1° IMPOTS ET TAXES - Enregistrement - Droits de mutation - Mutation à titre gratuit - Succession - Passif déductible - Dette existant au jour de l'ouverture de la succession - Exclusion - Cas - Dette fiscale afférente à la plus-value réalisée à l'occasion de l'apport à une société et faisant l'objet d'un report d'imposition.

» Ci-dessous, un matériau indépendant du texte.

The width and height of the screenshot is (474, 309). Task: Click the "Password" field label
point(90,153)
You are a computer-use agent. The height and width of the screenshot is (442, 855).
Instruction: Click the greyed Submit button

1° Ayant retenu qu'il résulte de l'article 151 octies du Code général des impôts qu'en cas de transmission à titre gratuit à une personne physique des droits sociaux rémunérant l'apport, le report d'imposition des plus-values est maintenu si le bénéficiaire de la transmission prend l'engagement d'acquitter l'impôt sur la plus-value à la date de la cession à titre onéreux ou du rachat des droits sociaux reçus en rémunération de l'apport de l'entreprise ou à la date de la cession de ces immobilisations par la société si elle est antérieure et que des héritiers avaient sollicité le maintien du report d'imposition, une cour d'appel en a déduit à bon droit que, de ce fait, l'imposition des plus-values ne constituait pas une dette certaine à la charge du défunt au jour de l'ouverture de la succession, de sorte qu'elle ne pouvait être déduite de l'actif successoral.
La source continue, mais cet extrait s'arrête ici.